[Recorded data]
----

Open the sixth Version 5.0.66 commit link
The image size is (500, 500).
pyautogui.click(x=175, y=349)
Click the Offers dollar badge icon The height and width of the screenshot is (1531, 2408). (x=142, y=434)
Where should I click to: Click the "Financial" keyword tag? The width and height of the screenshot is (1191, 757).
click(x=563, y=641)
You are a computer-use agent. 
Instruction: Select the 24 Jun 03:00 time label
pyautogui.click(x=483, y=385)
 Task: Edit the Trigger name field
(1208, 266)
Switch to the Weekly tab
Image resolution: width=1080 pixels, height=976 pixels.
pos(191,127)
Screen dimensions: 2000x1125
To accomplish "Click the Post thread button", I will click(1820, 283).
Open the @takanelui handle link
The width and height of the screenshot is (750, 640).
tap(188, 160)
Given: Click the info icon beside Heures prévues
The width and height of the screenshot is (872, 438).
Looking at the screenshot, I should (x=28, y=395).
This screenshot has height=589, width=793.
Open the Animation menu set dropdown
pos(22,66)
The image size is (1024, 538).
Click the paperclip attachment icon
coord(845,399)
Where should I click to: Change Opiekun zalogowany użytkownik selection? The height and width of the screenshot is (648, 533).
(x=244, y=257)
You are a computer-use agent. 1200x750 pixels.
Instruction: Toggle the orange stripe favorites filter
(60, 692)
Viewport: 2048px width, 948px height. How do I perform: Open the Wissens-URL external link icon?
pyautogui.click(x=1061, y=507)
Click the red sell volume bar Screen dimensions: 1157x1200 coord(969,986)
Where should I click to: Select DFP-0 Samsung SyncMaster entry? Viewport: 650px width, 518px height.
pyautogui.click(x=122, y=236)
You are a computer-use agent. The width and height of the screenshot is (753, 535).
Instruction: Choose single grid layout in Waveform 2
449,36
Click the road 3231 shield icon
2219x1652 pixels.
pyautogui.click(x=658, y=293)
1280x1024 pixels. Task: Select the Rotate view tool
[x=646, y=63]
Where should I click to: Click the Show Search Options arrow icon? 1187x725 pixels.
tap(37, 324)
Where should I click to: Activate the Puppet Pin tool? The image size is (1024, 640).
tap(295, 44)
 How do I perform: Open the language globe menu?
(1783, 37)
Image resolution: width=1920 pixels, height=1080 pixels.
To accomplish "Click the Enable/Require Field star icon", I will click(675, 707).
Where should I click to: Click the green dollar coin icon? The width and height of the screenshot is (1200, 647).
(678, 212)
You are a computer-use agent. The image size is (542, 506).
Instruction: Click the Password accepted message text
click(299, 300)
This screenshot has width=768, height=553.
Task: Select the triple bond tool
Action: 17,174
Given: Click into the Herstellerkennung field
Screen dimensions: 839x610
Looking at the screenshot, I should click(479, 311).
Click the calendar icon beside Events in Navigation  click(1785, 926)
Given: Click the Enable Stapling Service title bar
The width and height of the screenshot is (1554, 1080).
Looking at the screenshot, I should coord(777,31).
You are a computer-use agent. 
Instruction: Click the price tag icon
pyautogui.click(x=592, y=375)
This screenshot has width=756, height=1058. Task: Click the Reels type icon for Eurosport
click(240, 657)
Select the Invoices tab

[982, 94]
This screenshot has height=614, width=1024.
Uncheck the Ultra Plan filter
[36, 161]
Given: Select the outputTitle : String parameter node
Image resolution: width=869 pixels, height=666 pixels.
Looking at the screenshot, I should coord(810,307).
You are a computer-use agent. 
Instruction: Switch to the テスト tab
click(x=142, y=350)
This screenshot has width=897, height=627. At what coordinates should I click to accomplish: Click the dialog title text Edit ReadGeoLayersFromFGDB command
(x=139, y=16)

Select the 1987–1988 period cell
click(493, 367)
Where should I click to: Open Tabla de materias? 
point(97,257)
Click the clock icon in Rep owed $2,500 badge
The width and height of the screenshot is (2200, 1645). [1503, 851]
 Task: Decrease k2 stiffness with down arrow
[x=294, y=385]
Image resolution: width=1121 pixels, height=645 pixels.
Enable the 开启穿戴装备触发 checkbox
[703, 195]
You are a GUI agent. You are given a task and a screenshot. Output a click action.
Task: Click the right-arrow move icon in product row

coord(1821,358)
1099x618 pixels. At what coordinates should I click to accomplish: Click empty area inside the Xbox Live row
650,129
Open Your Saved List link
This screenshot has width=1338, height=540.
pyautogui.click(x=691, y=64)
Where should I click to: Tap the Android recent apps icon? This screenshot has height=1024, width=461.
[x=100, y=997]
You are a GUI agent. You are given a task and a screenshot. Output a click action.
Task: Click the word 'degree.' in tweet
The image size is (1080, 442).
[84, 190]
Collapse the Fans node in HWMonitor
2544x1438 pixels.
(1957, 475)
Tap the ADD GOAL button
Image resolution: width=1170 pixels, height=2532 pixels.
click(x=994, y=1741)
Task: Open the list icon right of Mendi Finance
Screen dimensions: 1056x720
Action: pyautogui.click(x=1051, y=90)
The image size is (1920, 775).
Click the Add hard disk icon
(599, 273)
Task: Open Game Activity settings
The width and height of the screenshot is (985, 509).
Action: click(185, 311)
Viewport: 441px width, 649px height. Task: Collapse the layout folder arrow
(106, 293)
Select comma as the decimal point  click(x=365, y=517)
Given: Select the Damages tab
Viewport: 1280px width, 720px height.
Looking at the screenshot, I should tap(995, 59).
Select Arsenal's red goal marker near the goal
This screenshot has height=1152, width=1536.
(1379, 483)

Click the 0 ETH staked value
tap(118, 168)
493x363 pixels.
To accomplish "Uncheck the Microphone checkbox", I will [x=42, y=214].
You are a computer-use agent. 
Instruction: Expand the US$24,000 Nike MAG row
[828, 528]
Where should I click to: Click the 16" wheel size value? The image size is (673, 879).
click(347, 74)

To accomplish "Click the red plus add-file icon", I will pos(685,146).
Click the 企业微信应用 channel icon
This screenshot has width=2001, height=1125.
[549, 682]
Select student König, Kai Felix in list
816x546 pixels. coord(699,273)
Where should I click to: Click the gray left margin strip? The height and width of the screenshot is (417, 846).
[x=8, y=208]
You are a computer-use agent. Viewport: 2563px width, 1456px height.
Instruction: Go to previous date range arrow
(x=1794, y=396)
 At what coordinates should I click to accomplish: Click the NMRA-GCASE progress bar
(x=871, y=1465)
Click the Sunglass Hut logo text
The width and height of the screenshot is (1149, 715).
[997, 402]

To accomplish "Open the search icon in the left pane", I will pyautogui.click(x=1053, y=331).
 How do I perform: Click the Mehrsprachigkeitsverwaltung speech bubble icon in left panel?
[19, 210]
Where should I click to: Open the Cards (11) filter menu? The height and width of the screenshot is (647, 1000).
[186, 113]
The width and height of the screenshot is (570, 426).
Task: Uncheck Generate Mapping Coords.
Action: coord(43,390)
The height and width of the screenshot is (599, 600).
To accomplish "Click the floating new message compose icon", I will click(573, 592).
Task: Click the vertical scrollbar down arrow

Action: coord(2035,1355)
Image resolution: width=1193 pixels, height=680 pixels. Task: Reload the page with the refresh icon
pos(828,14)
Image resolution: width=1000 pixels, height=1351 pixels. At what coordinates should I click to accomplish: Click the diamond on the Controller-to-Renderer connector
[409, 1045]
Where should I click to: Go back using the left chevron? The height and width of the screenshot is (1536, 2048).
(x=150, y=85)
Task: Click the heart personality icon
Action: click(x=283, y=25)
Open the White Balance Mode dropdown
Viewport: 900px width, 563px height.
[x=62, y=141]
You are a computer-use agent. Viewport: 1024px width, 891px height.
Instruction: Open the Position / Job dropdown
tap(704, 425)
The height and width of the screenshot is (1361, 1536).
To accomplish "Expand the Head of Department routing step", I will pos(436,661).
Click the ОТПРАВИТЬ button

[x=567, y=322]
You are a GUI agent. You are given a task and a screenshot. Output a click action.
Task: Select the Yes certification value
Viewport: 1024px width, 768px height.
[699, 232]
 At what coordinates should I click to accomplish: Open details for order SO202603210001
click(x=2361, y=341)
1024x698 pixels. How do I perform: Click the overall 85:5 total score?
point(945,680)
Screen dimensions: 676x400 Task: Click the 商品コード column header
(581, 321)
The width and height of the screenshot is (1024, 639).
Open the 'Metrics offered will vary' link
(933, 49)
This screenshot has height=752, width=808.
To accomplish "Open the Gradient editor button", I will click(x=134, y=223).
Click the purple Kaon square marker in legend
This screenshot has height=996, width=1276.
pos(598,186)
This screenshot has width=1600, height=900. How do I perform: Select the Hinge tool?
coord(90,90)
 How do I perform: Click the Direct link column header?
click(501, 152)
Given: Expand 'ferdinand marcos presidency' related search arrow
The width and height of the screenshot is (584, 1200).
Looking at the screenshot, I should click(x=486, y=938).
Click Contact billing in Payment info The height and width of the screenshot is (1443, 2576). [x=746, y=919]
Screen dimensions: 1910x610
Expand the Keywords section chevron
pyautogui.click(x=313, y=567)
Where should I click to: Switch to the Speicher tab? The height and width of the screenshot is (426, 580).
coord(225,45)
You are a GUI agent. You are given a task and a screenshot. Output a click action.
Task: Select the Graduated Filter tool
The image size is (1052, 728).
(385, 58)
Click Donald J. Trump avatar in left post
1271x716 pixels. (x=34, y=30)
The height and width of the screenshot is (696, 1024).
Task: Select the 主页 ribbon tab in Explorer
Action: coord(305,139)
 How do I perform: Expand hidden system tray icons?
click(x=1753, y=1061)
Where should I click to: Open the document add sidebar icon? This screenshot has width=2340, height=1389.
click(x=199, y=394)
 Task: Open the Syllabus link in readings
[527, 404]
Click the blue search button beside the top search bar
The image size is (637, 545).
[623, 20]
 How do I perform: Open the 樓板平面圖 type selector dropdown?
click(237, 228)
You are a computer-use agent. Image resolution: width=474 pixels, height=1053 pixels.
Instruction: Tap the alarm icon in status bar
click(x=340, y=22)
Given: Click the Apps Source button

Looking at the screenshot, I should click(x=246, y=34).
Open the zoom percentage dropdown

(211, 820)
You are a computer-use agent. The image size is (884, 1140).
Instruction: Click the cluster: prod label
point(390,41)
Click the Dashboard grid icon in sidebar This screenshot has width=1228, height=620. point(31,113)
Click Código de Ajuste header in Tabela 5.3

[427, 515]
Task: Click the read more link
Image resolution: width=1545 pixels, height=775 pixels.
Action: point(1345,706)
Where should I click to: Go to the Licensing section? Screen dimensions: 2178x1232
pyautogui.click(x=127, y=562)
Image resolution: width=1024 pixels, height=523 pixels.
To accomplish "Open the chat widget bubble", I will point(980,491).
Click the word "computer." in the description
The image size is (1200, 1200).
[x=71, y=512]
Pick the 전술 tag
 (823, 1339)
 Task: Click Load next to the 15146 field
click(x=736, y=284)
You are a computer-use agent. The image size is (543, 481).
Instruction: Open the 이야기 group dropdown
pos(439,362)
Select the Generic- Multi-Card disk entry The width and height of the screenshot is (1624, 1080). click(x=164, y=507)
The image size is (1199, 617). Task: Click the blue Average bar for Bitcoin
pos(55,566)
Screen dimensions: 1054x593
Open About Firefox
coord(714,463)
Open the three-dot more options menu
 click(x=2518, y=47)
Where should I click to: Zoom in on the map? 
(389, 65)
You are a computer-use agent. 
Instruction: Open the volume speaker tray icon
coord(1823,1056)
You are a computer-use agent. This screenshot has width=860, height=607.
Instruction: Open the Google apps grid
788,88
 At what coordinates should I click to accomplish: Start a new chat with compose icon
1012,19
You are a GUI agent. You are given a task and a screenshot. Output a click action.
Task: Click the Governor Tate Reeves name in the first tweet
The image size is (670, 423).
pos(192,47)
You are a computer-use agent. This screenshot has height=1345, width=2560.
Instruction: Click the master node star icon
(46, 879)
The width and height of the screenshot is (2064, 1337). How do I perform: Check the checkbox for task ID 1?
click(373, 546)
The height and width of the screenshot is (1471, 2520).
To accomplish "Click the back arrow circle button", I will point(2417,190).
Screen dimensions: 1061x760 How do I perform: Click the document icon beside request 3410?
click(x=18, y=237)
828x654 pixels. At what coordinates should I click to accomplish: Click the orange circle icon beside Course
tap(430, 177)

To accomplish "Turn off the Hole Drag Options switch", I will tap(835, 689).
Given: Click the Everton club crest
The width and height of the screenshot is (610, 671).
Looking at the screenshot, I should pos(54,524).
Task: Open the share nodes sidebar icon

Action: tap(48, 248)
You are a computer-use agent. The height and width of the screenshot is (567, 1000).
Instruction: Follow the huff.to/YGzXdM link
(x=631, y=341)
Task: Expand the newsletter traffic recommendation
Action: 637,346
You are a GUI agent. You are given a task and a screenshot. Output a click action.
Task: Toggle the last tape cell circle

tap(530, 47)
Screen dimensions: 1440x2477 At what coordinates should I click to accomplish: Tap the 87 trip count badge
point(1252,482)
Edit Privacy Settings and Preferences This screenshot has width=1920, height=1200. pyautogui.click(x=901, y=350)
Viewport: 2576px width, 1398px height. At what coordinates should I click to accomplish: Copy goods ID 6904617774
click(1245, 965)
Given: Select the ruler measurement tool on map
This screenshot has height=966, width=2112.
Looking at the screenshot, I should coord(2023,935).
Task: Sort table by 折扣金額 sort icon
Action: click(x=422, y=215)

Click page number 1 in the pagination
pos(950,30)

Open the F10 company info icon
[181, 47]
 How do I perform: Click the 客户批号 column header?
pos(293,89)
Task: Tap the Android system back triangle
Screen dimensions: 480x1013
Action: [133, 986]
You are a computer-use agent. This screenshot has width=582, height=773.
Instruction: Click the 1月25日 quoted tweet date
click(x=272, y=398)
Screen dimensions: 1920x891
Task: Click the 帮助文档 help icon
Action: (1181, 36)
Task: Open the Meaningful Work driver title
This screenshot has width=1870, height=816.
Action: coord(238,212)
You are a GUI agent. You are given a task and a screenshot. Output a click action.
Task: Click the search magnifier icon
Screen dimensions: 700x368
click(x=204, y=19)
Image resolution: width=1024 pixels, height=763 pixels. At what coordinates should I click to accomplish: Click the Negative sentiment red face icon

----

▶ Task statement
Reproduce the data from the line with "How do I perform: Open the 樓板平面圖" to the line with "pyautogui.click(x=127, y=562)", substituting "Command" for "Instruction" and leaving all else unchanged.

▶ Response below
 How do I perform: Open the 樓板平面圖 type selector dropdown?
click(237, 228)
You are a computer-use agent. Image resolution: width=474 pixels, height=1053 pixels.
Command: Tap the alarm icon in status bar
click(x=340, y=22)
Given: Click the Apps Source button

Looking at the screenshot, I should click(x=246, y=34).
Open the zoom percentage dropdown

(211, 820)
You are a computer-use agent. The image size is (884, 1140).
Command: Click the cluster: prod label
point(390,41)
Click the Dashboard grid icon in sidebar This screenshot has width=1228, height=620. point(31,113)
Click Código de Ajuste header in Tabela 5.3

[427, 515]
Task: Click the read more link
Image resolution: width=1545 pixels, height=775 pixels.
Action: point(1345,706)
Where should I click to: Go to the Licensing section? Screen dimensions: 2178x1232
pyautogui.click(x=127, y=562)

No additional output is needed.